» How to complete this task
Retype the whole listing exactly. Leave out pictures.

» Data supplied
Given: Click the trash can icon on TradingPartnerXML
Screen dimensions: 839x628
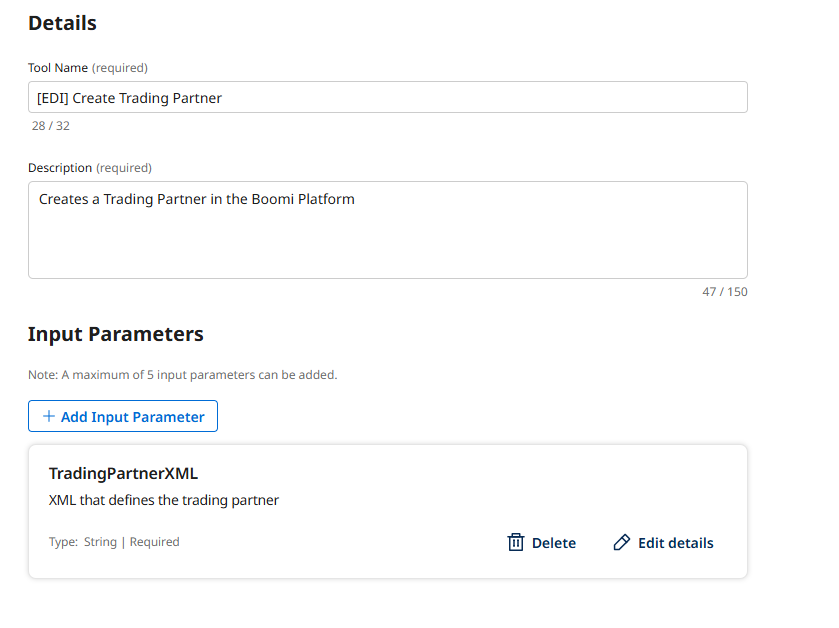Looking at the screenshot, I should pyautogui.click(x=516, y=543).
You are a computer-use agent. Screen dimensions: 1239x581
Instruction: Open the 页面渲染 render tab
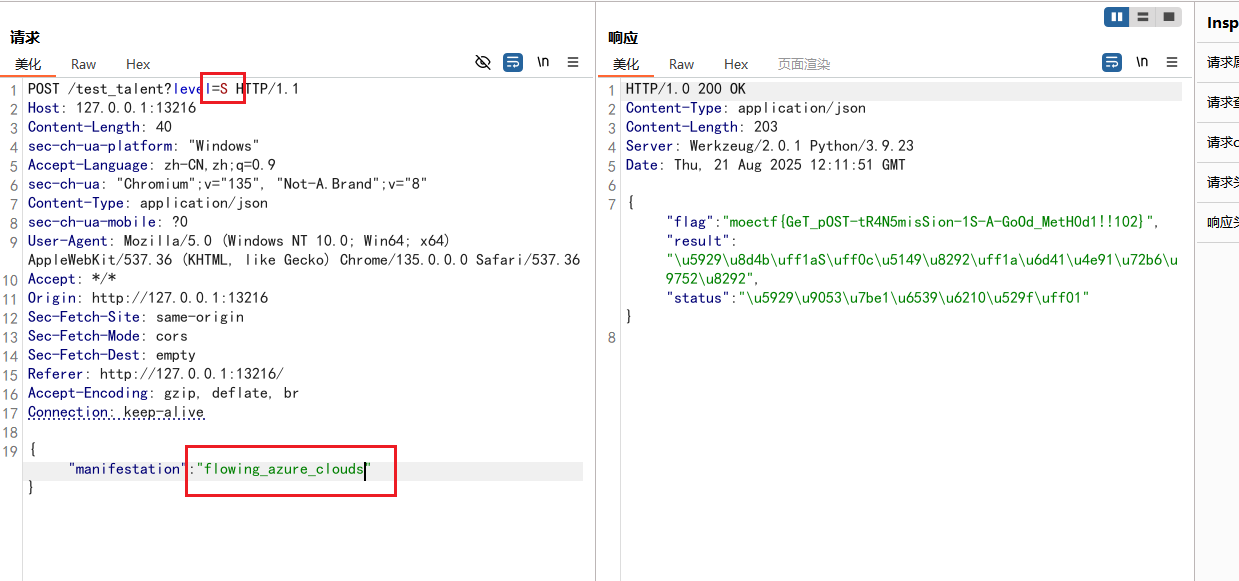tap(804, 64)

» Reply to the exercise
Given: Click the trash can icon on TradingPartnerXML
Screen dimensions: 839x628
Looking at the screenshot, I should pyautogui.click(x=516, y=543).
You are a computer-use agent. Screen dimensions: 1239x581
Instruction: Open the 页面渲染 render tab
tap(804, 64)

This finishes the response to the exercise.